§ **EXERCISES**
(a) From the forum thread below, output the words between "And, since the" and "reasons as well.", inclusive, with no changes.
(b) In the forum thread below, how did JST describe the E46 M3's throttle response in sport mode?

§ **PASSAGE GIVEN**
/---

I have not taken the time (much to atyclb's chagrin) to drive an E46 M3 yet. But in JST's post after his test drive, he remarked on the throttle response calling it sluggish in non-sport mode and rather skittish in sport mode. I will withhold final judgment until I drive one myself, but, knowing JST, I tend to independently agree with his assessments. If anything, he's kinder toward the E46 than I am. So if he didn't like the E46 M3 throttle, well....

And, since the M54 engines are identical between the E46 and E39, I'm comfortable in ruling out any 525 and 530 models for DBW throttle reasons as well.


----------



## The HACK (Dec 19, 2001)

TD said:


> *I have not taken the time (much to atyclb's chagrin) to drive an E46 M3 yet. But in JST's post after his test drive, he remarked on the throttle response calling it sluggish in non-sport mode and rather skittish in sport mode. I will withhold final judgment until I drive one myself, but, knowing JST, I tend to independently agree with his assessments. If anything, he's kinder toward the E46 than I am. So if he didn't like the E46 M3 throttle, well....

\---

§ **SOURCE DATA**

/---

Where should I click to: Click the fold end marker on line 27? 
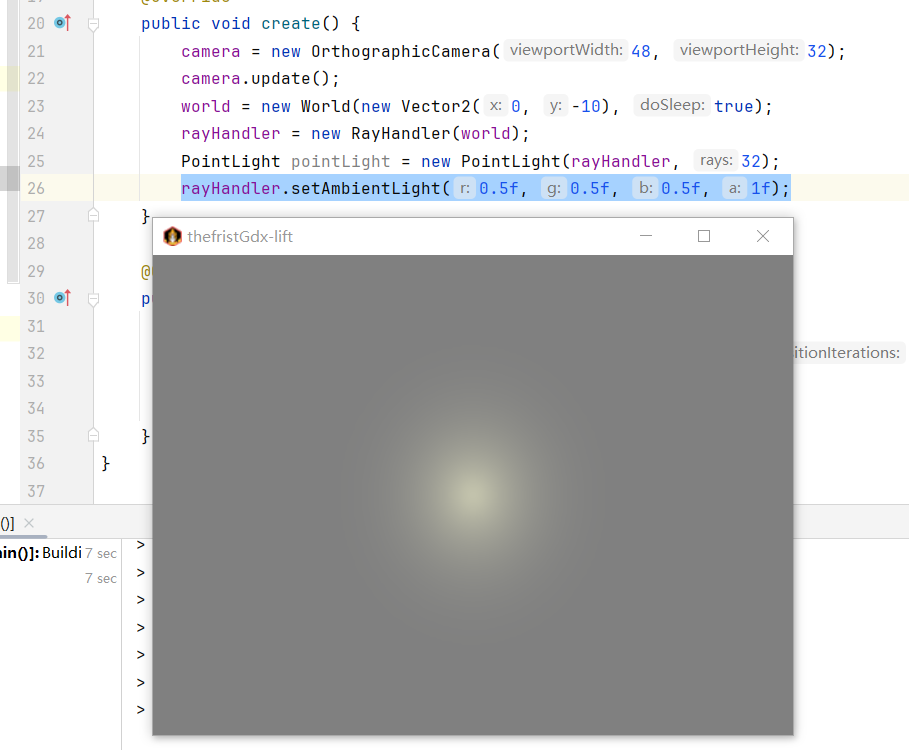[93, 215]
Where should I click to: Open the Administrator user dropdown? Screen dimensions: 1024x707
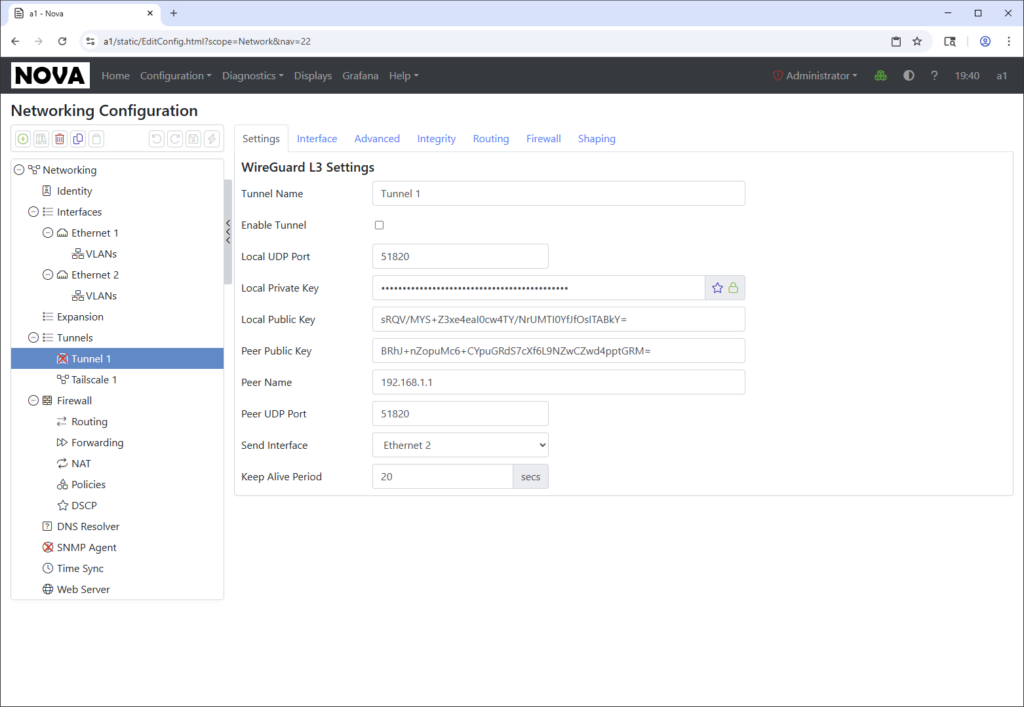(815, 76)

\---

§ **ANSWERS TO THE PROBLEMS**
(a)
And, since the M54 engines are identical between the E46 and E39, I'm comfortable in ruling out any 525 and 530 models for DBW throttle reasons as well.

(b) He called it rather skittish.